Gen AI/LLMs are powerful tools with their own set of advantages and limitations. When not used correctly, they present challenges.

LLMs challenges

  • Citing sources: LLMs often struggle to cite sources accurately, which can lead to fabricated references.
  • Bias: LLMs may produce biased responses, reflecting prejudiced or stereotypical views.
  • Hallucinations: LLMs can confidently generate incorrect or misleading information when they cannot answer a question accurately.
  • Mathematics: LLMs frequently provide incorrect answers to mathematical questions, as they are primarily trained on text data. However, newer models are improving in logical reasoning.
  • Prompt hacking: Users can exploit prompt hacking techniques to induce inappropriate or undesirable content from LLMs.

Dynamic flow challenges

Picking the right model by evaluating early

  • GPT-3.5/GPT-3.5 Turbo: More cost-effective but may exhibit hallucinations, especially with non-specific instructions. They can support 1-2 skills stably, plus a knowledge base skill, but may still show some level of hallucination.
  • GPT-4: Handles 8-10 skills comfortably and is better for complex cases. Upgrading to newer models when needed can save time and effort.
  • Complex Cases: GPT-3.5 or older models may struggle with complex scenarios. If issues persist, consider upgrading to a newer model.
  • Dynamic Chat Nodes: If using GPT-3.5 models, ensure specific points for completion versus continuation. Adding dummy inputs may help manage unexpected exits.
  • Rich Media: Features like rich media and quick replies are only available for GPT-4. While they can be enabled for lower models, they may not perform as expected.
  • Skill Combination: Combine skills in a sequence as INPUT → SKILL → OUTPUT. For example, if two APIs need to run sequentially without intermediate data, combine them into a single skill.
note

It’s crucial to understand use cases, budgets, and context to select the right model. Higher cost does not always equate to better performance for every use case. GPT-3.5 may not be suitable for complex scenarios with many skills. You can use different models in different nodes within the same bot, but select GPT-3.5 only for very simple use cases or if cost is a significant constraint.

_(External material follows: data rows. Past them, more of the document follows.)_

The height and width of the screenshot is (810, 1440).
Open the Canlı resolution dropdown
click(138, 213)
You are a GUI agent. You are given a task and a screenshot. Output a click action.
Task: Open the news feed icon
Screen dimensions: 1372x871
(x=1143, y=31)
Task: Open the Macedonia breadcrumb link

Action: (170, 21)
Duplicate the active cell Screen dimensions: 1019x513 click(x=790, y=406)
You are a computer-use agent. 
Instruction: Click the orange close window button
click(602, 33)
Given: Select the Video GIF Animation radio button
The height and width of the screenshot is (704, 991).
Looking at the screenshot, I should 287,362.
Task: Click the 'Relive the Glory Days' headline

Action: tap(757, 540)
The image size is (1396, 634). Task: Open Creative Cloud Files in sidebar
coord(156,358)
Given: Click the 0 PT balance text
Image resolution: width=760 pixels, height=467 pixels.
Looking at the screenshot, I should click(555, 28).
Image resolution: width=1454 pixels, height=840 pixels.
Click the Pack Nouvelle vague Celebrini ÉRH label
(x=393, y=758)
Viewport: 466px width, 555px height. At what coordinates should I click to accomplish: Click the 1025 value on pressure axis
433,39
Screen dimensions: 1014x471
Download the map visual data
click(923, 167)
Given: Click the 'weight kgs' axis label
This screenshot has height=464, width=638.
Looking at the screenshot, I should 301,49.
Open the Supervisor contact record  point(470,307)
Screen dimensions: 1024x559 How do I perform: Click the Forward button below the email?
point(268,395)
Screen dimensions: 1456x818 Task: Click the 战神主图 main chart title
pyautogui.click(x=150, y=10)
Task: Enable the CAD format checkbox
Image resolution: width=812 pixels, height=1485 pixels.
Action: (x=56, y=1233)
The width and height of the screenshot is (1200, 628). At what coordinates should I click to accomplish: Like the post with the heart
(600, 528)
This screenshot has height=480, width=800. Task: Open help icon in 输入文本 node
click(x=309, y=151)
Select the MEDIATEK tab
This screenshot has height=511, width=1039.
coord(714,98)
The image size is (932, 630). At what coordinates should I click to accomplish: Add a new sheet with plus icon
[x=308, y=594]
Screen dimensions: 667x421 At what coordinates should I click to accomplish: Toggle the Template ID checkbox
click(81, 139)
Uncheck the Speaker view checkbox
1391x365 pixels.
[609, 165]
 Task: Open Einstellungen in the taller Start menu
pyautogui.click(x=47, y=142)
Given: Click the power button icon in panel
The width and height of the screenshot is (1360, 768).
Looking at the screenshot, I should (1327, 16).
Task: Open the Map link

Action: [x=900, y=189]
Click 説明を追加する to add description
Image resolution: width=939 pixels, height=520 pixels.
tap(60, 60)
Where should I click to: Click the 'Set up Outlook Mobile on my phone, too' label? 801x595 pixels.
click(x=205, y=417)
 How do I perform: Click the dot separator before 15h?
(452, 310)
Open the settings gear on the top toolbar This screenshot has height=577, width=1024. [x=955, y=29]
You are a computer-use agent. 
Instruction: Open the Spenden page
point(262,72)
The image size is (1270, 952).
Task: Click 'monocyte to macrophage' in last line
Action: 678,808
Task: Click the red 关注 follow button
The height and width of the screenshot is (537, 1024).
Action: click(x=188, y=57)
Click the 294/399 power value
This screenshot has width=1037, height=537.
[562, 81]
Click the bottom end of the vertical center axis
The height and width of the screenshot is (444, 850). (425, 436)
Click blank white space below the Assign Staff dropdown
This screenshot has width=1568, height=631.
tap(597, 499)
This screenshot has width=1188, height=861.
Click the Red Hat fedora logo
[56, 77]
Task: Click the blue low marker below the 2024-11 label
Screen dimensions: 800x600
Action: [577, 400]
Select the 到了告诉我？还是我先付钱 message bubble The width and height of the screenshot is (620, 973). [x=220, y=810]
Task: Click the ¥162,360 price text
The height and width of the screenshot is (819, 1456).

Prompt testing and iteration

  • Iterations: Multiple iterations may be necessary to craft an effective prompt.
    • Avoid assuming prompt behavior. Clearly specify what should happen if things deviate from expectations.
    • Keep test cases handy for each iteration to ensure thorough testing.
  • Live Performance: Your prompt might not always perform perfectly in live scenarios.
    • Issues may arise if edge cases weren't tested or if there's a mismatch between user expectations and the use case.
    • Be prepared to iterate during the initial days of go-live to refine your prompt.
    • Gen AI is not infallible but can handle more cases than static flows. Build customer confidence by addressing these issues promptly.

Dynamic flows may not be the right tool for your bot/flow

Understand where dynamic flows fit best and select your tools wisely.

For a detailed understanding of dynamic nodes and their suitability, refer to this documentation.


Knowledgebase challenges

  • JavaScript-rendered Content: Some web pages use JavaScript to render content, which can be challenging for crawlers like Yellow and Google to access. In these cases, integrating with the source data via CMS or customer APIs is recommended.
  • Selective Indexing: Only index the necessary web pages from a domain to avoid including irrelevant information. For example, search only specific support pages rather than the entire domain.
  • Crawler Restrictions: Some domains prevent indexing through services like Cloudflare. Customers need to allowlist Yellow’s IP for data ingestion.
  • No OCR Support: Images and videos cannot be processed for text extraction.
  • Links in Responses: Generated responses cannot include clickable links, as LLMs may miss critical characters that break the link.
  • Gated Webpages: Currently, there is no support for indexing gated webpages. Consider using CMS or API approaches instead.
  • Complex Tables:
    • Tables with merged columns/rows and structured relationships between cell values and headers can be difficult to process.
    • Excel-like filters may be needed for effective searching.
    • Long entity values (e.g., part numbers) are challenging to search due to their similarity with other parts.
  • Duplicate or Conflicting Knowledge: Duplicate or conflicting information from the same or different sources can result in cluttered search results.
  • Contextual Relationships: If a topic’s context is in the title while related paragraphs are placed apart, the system may struggle to establish the connection. We are working on improving this at the parser level to enhance performance.